Authorities had started to wrangle the blaze, but the effort to limit damage still raged. Behind Station 9 on Garden of the Gods Road, Wittry, who has wavy, gray hair, wire-rim glasses and a mustache, ran the staging area: the parking lot for Appliance Factory Outlet had been converted into a makeshift headquarters. He wore a blue T-shirt, thick, bright-yellow pants and black boots. He carried two cellphones. When one of them rang, he answered curtly, “Staging, Wittry.”
The wildfire charred but spared his home from destruction. Given the intensity of the fire, Wittry felt exhausted but fortunate. He has been too focused on salvaging other homes to worry much, yet, about his own. He has not been to his usual firehouse, Station 3, in days. He had difficulty describing the last week. He settled on, “controlled chaos — and I don’t know about the controlled part.”
The chaos began Tuesday afternoon. By then, Wittry said, fire officials mapped out how they believed the wildfire would behave. It would creep down the mountain, they figured. To be safe, the fire marshal called for the evacuation of the entire community at the base of the peaks.

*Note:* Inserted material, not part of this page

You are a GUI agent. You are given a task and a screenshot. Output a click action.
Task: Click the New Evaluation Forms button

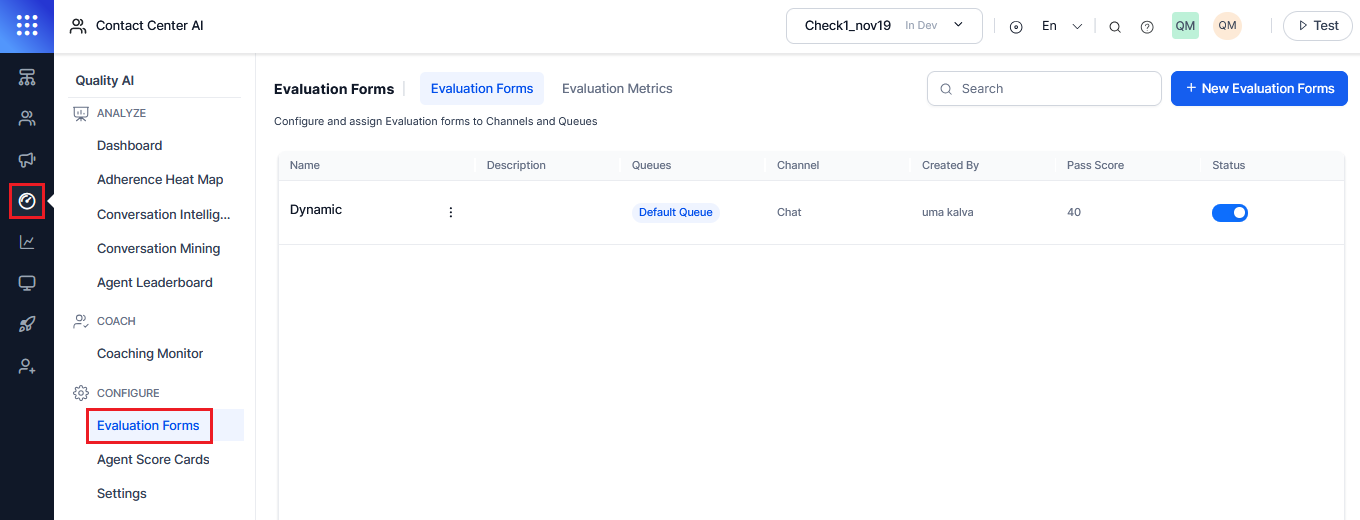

The decision saved countless lives. The fire changed with a perfect storm of conditions: high winds, high temperatures and additional lightning. It did not creep down the mountain slowly. The flames rose in a column. Then the column collapsed, and the fire roared down the hill.
After Wittry heard his neighborhood had caught fire, he reported to the staging area. They could see flames shooting into the night.
“Guys were excited, wanted to get on the fire,” Wittry said. “I had 150 guys milling around. Everybody wants to be on the next engine.”